TEXT TO READ »
>>>>

CONDITION AND RESULTS OF OPERATIONS—(continued)

(Dollars in thousands, except per share data)

 

Contractual Obligations, Commitments and Contingent Liabilities

The following table presents, as of June 30, 2008, the Corporation’s significant fixed and determinable contractual obligations by payment date. The payment amounts represent those amounts contractually due to the recipient and do not include any unamortized premiums or discounts. Further discussion of the nature of each obligation is included in the referenced note to the consolidated financial statements.

 

     Note
Reference
   2008    2009    2010    2011    2012    Thereafter    Total

Certificates of deposit

   6    $ 63,943    $ 10,248    $ 2,097    $ 1,396    $ 514    $ 378    $ 78,576

Short-term borrowings

   7      11,892      —        —        —        —        —        11,892

Federal Home Loan Advances

   8      1,242      1,075      1,256      1,089      579      5,360      10,601

Salary continuation plan

   9      16      16      16      16      16      794      874

Operating leases

   4      112      82      33      33      33      82      375

Deposits without maturity

        —        —        —        —        —        —        110,268

Note 12 to the Consolidated Financial Statements discusses in greater detail other commitments and contingencies and the various obligations that exist under those agreements. These commitments and contingencies consist primarily of commitments to extend credit to borrowers under lines of credit.

<<<<

INPUT RECORDS »
>>>>

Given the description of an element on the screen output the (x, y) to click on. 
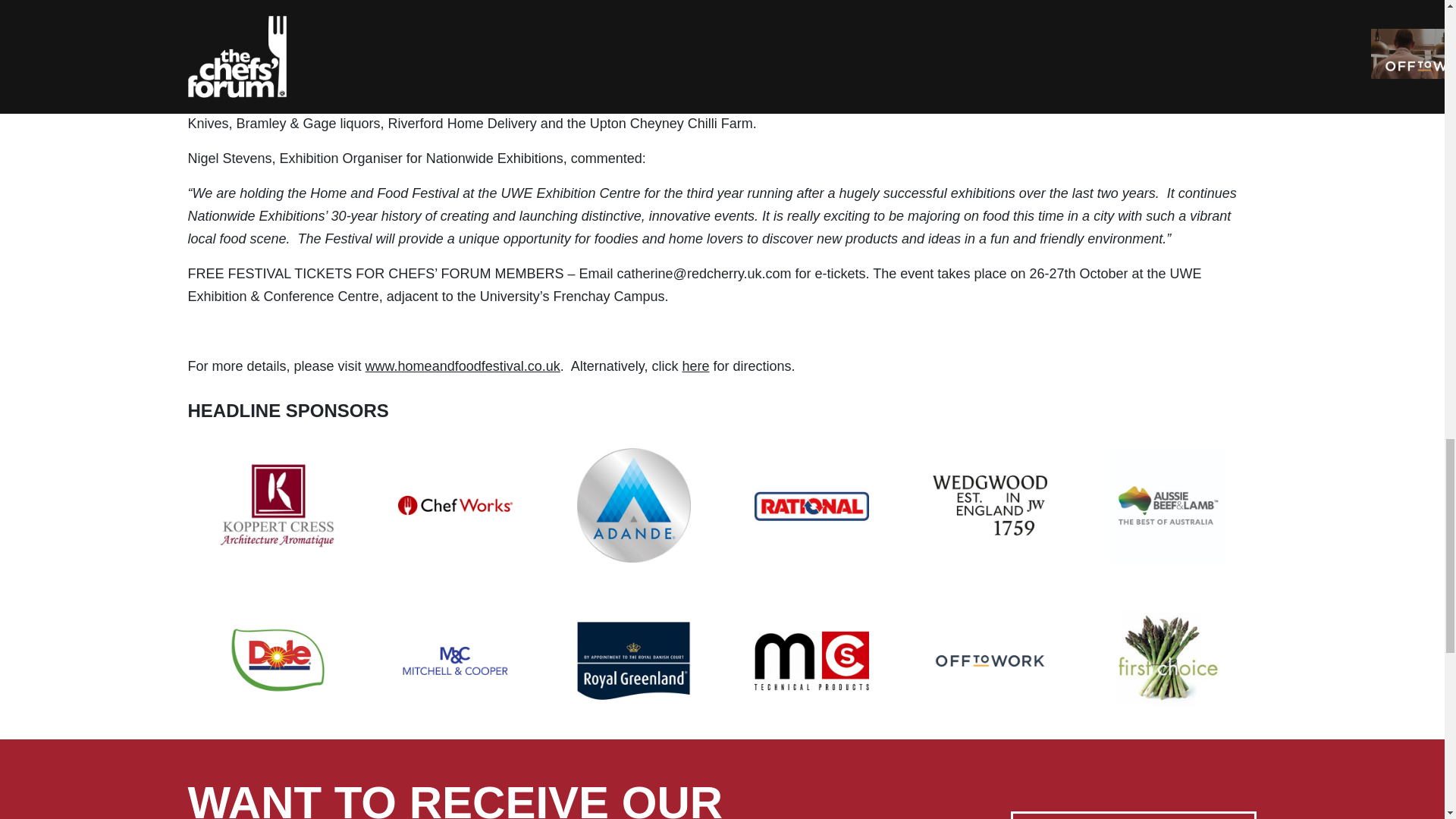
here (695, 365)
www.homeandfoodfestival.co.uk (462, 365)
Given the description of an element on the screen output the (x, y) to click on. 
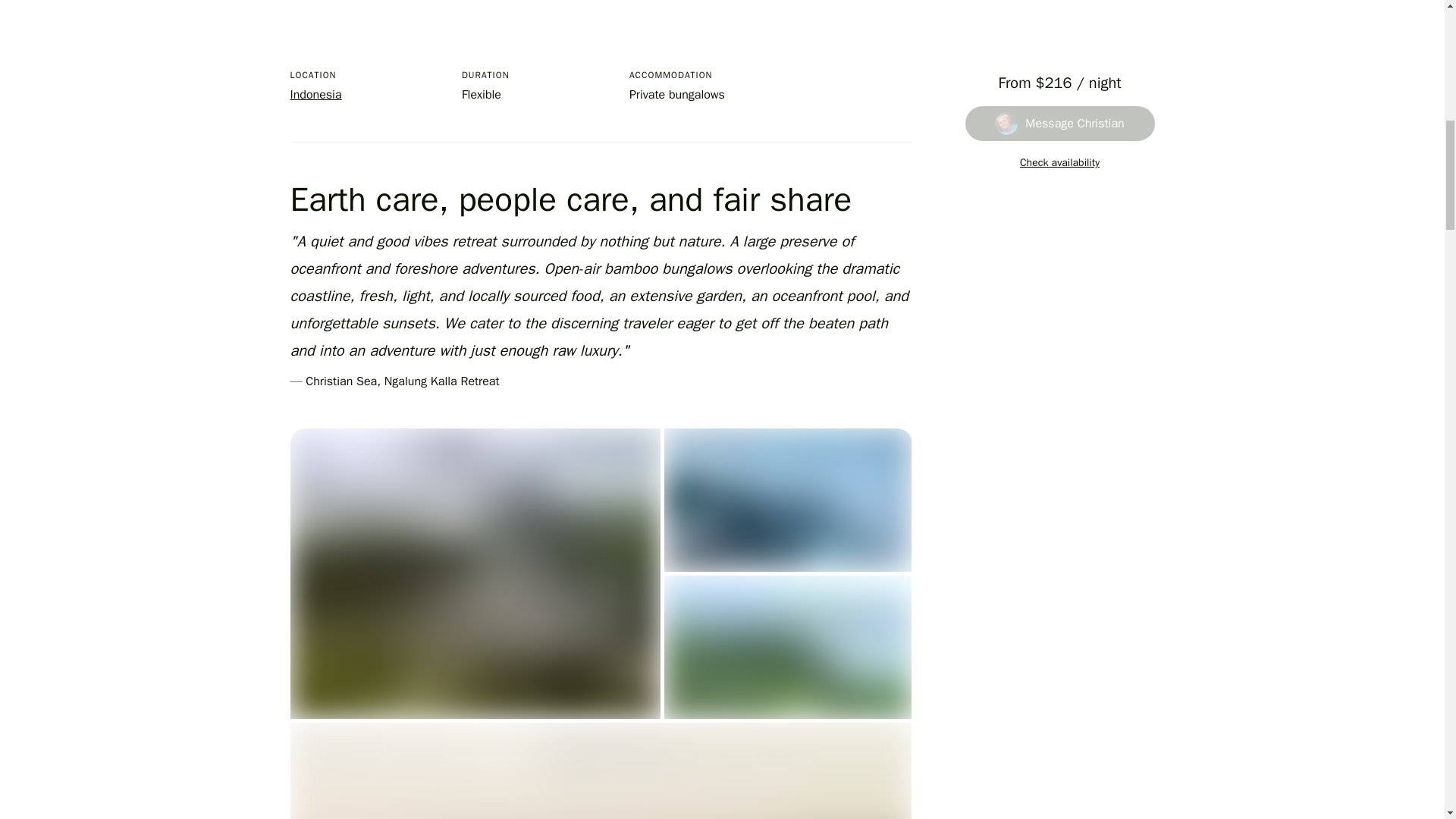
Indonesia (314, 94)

<<<<

WRITTEN EXERCISE A »
Answer these questions from the contractual obligations text, one per line:
(i) As of what date does the table give the obligations?
(ii) Which note to the consolidated financial statements discusses other commitments and contingencies in greater detail?
(iii) What do those commitments and contingencies consist primarily of?
WRITTEN EXERCISE B »
Print every line of the records exactly as they appear, leaving out the pictures.
The contractual obligations text and the records are unrelated material.

COMPLETE RESPONSE A »
(i) June 30, 2008
(ii) Note 12
(iii) Commitments to extend credit to borrowers under lines of credit

COMPLETE RESPONSE B »
Given the description of an element on the screen output the (x, y) to click on. 
here (695, 365)
www.homeandfoodfestival.co.uk (462, 365)
Given the description of an element on the screen output the (x, y) to click on. 
Indonesia (314, 94)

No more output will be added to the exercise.